It feels as if all the world has been stuffed inside a giant centrifuge and nothing is enough to keep humanity together. Every other moment all is spinning and separating, separating and spinning, us-ing and them-ing. On Friday, 49 people were killed in a terror attack on two mosques in New Zealand’s Christchurch; 39 are injured and undergoing treatment. The attacker live-streamed his hate-bath on social media. And that is how we know that the first words of his first victim standing at the mosque door was — “Hello Brother”.
Separate and spin
There was terror and attack and carnage and a certain deviant extremist ideology in place but still many couldn’t bring themselves to say “terrorist attack”. They had most need of calling it out, but “terrorist” stuck in their throats.

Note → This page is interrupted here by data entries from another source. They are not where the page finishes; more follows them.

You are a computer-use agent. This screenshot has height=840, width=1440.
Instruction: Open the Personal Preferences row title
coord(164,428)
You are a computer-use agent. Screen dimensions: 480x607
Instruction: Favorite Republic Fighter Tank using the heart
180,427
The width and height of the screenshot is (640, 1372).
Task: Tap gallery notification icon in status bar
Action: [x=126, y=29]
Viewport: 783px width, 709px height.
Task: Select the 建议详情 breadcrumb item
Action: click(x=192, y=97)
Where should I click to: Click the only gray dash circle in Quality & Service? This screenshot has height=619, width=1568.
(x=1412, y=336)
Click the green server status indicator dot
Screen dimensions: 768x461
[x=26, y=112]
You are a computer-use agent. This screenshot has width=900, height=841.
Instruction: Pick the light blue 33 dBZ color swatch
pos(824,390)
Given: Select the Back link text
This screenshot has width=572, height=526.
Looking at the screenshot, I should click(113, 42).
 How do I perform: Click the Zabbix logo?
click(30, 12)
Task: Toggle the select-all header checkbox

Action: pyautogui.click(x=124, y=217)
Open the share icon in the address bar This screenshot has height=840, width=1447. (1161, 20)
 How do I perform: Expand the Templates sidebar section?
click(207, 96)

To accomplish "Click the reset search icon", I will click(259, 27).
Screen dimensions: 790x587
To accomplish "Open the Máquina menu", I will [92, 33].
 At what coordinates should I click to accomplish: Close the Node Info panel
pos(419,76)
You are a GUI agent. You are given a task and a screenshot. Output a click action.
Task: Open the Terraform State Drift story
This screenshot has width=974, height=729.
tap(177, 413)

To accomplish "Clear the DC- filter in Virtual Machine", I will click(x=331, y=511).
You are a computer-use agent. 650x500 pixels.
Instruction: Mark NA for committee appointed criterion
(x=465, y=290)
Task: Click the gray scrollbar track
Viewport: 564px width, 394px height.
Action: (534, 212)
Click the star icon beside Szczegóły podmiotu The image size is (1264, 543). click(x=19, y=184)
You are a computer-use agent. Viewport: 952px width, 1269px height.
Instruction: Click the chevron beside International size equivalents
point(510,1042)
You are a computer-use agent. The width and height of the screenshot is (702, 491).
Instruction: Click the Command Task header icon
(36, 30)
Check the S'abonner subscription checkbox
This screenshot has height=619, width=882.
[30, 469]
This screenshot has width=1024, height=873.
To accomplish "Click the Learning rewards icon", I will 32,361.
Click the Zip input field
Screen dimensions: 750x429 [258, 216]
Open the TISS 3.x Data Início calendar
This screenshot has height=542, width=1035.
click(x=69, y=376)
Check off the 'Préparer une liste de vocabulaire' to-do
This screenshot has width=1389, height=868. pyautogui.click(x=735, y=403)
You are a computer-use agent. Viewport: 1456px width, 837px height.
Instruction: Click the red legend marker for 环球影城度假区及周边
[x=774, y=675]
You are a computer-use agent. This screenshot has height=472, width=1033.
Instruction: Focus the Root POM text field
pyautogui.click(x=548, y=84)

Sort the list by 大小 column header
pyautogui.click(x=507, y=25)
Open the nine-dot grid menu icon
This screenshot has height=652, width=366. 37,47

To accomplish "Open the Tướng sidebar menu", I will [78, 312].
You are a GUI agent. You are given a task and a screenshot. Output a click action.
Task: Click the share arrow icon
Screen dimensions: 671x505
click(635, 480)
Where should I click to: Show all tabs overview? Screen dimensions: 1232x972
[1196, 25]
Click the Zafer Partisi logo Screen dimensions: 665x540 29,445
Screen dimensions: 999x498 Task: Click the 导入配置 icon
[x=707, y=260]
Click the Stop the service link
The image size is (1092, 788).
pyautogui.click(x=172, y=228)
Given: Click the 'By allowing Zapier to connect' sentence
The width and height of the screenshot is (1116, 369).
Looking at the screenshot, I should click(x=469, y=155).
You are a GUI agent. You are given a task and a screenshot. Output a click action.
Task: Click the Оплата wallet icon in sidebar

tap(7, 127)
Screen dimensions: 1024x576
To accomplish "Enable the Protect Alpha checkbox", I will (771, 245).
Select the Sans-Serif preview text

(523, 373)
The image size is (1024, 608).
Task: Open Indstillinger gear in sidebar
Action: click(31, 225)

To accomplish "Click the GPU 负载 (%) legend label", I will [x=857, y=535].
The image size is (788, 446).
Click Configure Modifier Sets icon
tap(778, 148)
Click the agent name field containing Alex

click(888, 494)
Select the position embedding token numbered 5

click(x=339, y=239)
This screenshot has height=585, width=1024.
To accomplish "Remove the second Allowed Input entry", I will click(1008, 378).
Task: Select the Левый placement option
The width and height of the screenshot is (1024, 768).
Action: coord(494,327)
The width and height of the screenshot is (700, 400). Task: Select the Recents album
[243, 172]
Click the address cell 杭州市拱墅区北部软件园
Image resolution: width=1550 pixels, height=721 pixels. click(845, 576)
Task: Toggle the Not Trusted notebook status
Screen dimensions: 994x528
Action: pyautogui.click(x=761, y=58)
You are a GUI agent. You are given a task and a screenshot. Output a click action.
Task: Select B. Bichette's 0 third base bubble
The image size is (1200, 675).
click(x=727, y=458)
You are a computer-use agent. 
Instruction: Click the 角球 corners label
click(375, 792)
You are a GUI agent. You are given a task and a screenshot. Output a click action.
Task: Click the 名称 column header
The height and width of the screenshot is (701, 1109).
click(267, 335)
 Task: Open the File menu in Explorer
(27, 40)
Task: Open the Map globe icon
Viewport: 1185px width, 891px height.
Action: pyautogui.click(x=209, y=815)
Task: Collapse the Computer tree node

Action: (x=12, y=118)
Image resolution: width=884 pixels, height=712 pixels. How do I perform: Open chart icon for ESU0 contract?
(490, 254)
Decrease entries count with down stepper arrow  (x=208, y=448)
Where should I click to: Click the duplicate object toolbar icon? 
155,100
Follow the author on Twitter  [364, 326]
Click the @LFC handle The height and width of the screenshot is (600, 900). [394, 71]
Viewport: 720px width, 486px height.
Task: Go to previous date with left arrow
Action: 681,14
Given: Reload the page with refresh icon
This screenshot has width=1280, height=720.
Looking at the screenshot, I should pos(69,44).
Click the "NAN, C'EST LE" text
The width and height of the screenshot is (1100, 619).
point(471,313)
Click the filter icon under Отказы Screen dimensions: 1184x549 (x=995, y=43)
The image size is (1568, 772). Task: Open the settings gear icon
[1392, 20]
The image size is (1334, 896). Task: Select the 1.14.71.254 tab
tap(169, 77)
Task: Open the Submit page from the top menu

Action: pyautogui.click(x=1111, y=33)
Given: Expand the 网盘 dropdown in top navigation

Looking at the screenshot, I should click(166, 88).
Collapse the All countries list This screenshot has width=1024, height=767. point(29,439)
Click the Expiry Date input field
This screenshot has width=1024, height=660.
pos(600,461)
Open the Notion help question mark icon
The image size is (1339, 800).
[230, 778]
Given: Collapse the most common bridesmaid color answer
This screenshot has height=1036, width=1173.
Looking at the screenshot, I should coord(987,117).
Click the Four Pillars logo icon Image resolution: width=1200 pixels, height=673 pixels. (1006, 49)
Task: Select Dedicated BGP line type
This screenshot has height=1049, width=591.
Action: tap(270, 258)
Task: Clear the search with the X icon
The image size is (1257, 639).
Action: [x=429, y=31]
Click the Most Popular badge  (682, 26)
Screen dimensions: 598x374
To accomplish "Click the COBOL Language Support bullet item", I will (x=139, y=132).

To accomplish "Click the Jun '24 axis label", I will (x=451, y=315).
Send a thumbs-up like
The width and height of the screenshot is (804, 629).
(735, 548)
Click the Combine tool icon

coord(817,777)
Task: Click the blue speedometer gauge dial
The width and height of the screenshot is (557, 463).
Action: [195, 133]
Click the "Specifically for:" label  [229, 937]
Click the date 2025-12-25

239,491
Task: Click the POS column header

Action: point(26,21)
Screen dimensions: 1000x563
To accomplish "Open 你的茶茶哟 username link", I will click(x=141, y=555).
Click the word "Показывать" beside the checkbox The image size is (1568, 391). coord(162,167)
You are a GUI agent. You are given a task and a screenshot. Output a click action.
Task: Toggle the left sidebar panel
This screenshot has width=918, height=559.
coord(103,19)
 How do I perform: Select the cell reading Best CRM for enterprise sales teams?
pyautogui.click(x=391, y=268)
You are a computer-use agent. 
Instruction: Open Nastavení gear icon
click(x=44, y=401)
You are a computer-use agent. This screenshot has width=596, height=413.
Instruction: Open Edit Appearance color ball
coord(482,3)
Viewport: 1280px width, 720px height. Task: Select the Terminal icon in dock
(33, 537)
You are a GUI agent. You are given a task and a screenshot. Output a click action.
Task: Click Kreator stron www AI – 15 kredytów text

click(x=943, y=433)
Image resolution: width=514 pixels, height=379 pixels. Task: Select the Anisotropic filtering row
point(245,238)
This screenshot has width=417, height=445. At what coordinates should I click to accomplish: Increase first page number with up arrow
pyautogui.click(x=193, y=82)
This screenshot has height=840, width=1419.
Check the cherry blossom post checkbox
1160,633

The attacker was a Brenton Tarrant; the victims had Muslim names. Some thought it an opportune moment to shoot back with black humour. One tweet read: “We must condemn, this act on terror. Sorry bad English, we must condemn this act of terror.” Separating and spinning, spinning and separating. POTUS Trump extended his sympathy and best wishes to the people of New Zealand after “the horrible massacre”. Others called it mass shooting. Another time at a presser, Trump pooh-poohed the thought that white supremacy was something to worry about.
Main Bhi Chowkidar
Spinning and separating. Separating and spinning. Headlines pointed that the attacker was Australian. Us-ing, them-ing; them-ing, us-ing. The Bangladesh cricket team just about escaped unhurt. The Indian captain, Virat Kohli, said, “Shocking and tragic. My heart goes out to the ones affected by this cowardly act…” No baying for blood, no saying go-to-wherever, stumped! Among the identified dead thus far are Sayyad Milne, 14, Mucad Ibrahim, 3. Among those missing are some Indian Muslim names. PM Narendra Modi, who understands the feeling that follows a tragedy like this — after Pulwama he said he understood why people's blood was on the boil — did not tweet, and wrote a letter instead to the New Zealand Prime Minister, Jacinda Ardern.
They are us
Did Ardern’s speech slow down the spin? Who knows. But her words were refreshingly centripetal. She said: “Many of those affected will be members of our migrant communities – New Zealand is their home – they are us.” If only this chant could go up worldwide. They are us. They are us. They are us. Which means — we are them. We, them, us, them, them, us. Speaking on TV after the attack, Politics lecturer at Australia’s Monash University, Waleed Aly, said: “There’s nothing about what happened in Christchurch today that shocked me. I wasn’t shocked when six people were shot to death at a mosque in Quebec City two years ago. I wasn’t shocked when a man drove a van into Finsbury Park mosque in London about six months later and I wasn’t shocked when 11 Jews were shot dead in a Pittsburgh synagogue late last year or when nine Christians were killed at a church in Charleston. If we’re honest, we’ll know this has been coming.”